Should we primarily care about access or is it a playground for monsters?

#Wikidata - It ain't got a thing

A rose, a rose, is a rose by any other name as beautiful.. Eh actually people are quite smart and know a rose when they see one. Machines need to be told what is a rose.

Wikidata has this requirement of being usable by machines. So we need to know what thing a thing is and for all humans it needs to be stated that all of them are considered human.

Several high powered people at Wikimania expressed the opinion that for Wikidata to get in full swing, we have to identify every thing.

I have identified a few hundred "list articles". Items that start with "List of " or "Member of " for instance. I have identified a lot of "group of people" who were supposed to be born in the XXth century.

At Wikidata a thing is bad. We cannot safely select it, we cannot auto describe it. We should get rid of every thing.

Saturday, August 09, 2014

#Wikidata - Dear Lila, it is all about the application

Three months in the job, Lila did an analysis of where we are with our projects. The way she brought it was very much traditional; Wikipedia and English Wikipedia at that. The challenges were not that traditional; much of the public will be mobile and they will not be where they are today.

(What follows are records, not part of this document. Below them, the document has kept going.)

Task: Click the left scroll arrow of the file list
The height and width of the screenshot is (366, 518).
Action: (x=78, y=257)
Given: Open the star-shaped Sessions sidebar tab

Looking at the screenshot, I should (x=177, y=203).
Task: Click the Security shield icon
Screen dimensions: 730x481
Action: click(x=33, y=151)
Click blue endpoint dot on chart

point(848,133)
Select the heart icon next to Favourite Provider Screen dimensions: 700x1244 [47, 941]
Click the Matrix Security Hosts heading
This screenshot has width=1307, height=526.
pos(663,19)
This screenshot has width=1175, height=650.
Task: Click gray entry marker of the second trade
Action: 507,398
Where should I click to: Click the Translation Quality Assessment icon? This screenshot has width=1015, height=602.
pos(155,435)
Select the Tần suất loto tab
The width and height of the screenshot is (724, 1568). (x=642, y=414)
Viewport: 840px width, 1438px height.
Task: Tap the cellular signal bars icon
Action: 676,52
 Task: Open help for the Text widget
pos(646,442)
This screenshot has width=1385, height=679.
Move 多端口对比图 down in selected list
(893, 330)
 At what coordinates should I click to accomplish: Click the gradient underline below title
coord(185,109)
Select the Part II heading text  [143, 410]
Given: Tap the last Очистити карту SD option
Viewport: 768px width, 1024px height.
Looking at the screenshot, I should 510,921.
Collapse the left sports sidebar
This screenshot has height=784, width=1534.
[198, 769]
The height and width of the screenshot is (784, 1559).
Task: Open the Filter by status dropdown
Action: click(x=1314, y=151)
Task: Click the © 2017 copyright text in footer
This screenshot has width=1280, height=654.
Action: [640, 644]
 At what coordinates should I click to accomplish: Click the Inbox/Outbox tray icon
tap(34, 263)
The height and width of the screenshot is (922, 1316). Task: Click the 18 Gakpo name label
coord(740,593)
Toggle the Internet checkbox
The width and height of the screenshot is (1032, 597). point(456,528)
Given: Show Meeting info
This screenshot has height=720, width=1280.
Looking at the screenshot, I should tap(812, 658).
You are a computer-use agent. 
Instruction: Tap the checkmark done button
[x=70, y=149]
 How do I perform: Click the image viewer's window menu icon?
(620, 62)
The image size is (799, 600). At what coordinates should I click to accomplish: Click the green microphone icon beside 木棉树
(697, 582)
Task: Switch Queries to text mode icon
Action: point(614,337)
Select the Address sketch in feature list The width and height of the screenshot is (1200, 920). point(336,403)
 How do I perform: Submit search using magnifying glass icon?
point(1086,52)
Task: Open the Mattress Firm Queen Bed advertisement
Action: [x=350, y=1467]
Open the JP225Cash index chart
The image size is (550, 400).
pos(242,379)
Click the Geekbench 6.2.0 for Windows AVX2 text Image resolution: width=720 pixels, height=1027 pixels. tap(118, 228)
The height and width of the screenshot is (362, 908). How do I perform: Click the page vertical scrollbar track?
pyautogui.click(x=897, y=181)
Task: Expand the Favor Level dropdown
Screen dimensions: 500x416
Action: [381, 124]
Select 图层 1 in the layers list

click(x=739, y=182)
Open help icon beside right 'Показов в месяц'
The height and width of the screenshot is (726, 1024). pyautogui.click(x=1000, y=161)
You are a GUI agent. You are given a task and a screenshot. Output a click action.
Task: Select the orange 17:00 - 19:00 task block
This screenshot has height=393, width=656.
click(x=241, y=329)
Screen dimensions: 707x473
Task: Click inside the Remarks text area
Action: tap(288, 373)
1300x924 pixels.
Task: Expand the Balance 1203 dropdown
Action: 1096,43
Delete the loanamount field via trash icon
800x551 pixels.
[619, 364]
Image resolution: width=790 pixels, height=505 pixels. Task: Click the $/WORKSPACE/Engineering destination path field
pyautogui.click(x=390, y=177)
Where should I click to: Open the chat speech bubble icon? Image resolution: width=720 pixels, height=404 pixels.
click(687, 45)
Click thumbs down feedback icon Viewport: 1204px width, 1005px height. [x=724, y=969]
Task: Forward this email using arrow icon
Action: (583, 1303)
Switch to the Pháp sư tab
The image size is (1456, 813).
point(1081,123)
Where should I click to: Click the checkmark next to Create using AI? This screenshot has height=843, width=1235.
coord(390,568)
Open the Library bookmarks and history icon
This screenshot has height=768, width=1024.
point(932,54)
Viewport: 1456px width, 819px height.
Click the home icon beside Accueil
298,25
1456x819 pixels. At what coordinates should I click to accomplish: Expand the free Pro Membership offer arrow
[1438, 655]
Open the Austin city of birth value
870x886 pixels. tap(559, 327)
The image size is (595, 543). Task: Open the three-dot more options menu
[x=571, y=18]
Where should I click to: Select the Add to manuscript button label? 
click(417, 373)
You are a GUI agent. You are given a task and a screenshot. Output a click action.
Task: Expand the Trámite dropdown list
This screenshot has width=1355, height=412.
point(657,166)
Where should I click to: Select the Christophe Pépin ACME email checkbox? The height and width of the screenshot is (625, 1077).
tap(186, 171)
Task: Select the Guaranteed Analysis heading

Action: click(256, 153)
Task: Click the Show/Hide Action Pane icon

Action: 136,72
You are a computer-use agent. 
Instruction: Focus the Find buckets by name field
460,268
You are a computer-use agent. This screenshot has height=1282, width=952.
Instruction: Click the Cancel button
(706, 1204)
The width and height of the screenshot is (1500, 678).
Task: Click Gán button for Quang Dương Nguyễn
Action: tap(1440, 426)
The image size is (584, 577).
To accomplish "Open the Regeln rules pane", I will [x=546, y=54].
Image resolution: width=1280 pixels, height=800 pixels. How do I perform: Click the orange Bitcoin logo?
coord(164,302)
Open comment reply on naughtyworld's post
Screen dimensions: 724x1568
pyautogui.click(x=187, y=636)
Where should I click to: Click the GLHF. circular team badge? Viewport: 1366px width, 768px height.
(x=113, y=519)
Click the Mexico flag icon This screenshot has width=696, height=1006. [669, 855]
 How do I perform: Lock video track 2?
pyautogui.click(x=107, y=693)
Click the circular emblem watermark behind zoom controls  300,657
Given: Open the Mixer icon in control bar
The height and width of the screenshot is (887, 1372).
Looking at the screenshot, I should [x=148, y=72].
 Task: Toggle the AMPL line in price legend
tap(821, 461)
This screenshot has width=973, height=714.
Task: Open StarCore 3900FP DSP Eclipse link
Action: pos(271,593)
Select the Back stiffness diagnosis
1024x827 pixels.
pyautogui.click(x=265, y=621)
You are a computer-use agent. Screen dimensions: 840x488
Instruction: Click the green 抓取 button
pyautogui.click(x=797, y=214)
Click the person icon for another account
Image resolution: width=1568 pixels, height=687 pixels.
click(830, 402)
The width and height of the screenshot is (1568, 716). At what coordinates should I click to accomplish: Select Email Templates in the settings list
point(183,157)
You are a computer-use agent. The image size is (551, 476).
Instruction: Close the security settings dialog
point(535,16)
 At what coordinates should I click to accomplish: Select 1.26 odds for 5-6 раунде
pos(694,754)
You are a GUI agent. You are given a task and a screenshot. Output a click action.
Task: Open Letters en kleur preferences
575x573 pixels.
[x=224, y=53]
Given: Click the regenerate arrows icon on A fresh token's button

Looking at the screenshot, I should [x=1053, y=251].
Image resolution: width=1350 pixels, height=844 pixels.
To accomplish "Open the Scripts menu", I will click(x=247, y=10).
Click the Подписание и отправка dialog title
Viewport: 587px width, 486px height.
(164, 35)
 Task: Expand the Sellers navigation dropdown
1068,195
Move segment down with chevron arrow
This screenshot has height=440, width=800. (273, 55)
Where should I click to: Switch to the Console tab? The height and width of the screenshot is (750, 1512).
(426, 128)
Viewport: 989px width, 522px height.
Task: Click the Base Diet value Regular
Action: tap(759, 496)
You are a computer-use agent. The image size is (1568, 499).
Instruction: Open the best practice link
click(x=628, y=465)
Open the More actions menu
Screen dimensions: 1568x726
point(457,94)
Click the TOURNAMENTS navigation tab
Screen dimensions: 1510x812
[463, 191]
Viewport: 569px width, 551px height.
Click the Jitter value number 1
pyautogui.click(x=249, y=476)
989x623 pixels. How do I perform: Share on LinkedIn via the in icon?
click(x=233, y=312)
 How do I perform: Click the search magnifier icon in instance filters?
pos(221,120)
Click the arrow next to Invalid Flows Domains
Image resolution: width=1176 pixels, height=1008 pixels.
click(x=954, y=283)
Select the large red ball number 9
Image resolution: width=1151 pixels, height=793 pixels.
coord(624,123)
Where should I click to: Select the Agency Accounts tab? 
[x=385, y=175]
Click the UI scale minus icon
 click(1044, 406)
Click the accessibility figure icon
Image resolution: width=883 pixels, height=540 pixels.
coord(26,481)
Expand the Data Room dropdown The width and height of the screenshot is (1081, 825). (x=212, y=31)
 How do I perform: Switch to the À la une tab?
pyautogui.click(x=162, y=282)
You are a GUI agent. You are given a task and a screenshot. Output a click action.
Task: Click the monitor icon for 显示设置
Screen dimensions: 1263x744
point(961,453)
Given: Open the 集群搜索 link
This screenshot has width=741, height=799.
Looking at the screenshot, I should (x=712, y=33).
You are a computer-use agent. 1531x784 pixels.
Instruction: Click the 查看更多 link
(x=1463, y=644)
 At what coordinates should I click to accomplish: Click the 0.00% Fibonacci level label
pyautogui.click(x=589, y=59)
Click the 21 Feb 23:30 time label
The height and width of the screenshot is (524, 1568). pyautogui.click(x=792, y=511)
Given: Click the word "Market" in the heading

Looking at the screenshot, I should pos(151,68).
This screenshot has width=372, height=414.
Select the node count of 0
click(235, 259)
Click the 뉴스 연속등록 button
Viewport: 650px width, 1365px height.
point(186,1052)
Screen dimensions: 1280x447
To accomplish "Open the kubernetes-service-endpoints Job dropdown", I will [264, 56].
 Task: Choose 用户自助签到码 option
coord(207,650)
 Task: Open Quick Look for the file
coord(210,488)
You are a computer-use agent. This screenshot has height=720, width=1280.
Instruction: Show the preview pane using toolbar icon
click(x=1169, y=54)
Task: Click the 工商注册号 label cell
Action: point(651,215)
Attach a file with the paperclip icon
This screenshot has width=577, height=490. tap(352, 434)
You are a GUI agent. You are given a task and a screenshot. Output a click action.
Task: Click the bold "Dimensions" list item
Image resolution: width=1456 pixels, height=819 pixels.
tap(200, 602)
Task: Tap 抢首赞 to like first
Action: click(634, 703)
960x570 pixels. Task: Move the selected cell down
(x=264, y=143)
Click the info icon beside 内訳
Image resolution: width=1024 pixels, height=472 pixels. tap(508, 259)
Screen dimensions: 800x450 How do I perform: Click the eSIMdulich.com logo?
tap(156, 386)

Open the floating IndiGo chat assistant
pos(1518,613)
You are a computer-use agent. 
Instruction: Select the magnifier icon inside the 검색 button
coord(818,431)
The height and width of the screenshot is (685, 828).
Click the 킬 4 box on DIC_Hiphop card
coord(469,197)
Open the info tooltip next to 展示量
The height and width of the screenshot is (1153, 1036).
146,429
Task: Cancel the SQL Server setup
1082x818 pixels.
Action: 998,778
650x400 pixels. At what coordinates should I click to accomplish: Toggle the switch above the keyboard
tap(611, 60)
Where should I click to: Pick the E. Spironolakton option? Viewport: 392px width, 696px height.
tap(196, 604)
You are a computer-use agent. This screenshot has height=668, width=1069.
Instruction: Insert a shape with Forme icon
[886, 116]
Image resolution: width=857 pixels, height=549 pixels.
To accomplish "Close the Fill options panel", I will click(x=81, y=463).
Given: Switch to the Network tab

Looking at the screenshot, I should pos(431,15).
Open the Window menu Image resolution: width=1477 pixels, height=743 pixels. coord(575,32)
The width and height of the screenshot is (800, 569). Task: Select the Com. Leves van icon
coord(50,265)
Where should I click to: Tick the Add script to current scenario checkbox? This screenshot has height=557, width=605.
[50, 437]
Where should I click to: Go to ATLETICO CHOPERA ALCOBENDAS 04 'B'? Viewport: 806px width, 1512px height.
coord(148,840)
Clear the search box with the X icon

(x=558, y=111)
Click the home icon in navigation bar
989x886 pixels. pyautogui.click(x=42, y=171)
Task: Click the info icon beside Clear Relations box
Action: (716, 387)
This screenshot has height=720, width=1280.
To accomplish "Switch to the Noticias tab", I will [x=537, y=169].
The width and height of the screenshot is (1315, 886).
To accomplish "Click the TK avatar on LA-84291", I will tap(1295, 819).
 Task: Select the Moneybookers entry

Another requirement is that all the new people need to be able to contribute. Removing the existing road blocks is absolutely necessary..

When people are to contribute, they have to have a reason to contribute. They will need to benefit from the effort. This year Commons will be wikidatafied and it will become possible to search in multiple languages. The Amnesty International community may add the people on their watch list to Wikidata. In this way what we do in Wikidata gets more of an application.

When we start thinking in terms of how people will be able to use the data we have in store for them, we will find more contributors. Their data will become better connected. The value of our data will increase and we will realise the aspiration of more people in more countries being involved in what we do. We will not only share in the sum of our available information they will put it to use for us.

Friday, August 08, 2014

Dear #Wikipedia, they are not what we call a "human"

At #Wikidata it hurts when you are cheating. For us a human is singular; he or she has a date of birth, maybe a date of death and that is what we expect to find in "20th-century births" and all its subcategories.

We could argue that a horse, a cat or a dog has a date of birth as well but really, Scott Alexander and Larry Karaszewski for instance is not one human or singular. Together they do not have a date of birth, they have two.

Because of the problems articles like the one about Scott and Larry generate, we put them on a "black list". We make them a "group of people". In this way we will not consider them for all kinds of subsequent statements. We will not make them an alumni or give them an occupation. That is reserved for humans.

Thursday, August 07, 2014

#Wikimania - Mr Salil Shetty, #Amnesty International

Mr Shetty spoke at Wikimania 2014. He explained how much Amnesty International and the Wikimedia Foundation have in common. He did a good job and many of the people at the conference proved to have been involved with campaigns of Amnesty in the past. One of the things it does is ask for international attention for people who are in trouble, they are often in jail, they have been tortured and, as the record shows attention helps.

What we could do at Wikidata is decide that all the people who need attention for reasons valid to Amnesty International are notable enough to have an item. We would have all the notable information about these people, this include their profession and the fact that AI considers them at risk and links to more information for instance at the website of AI. This provides the basic information when people decide that there are too many reasons to write a Wikipedia article.

All too often the tipping point for writing an article is the death of a person on a list like this. My hope is that there will be few of these occasions when an article gets actually written.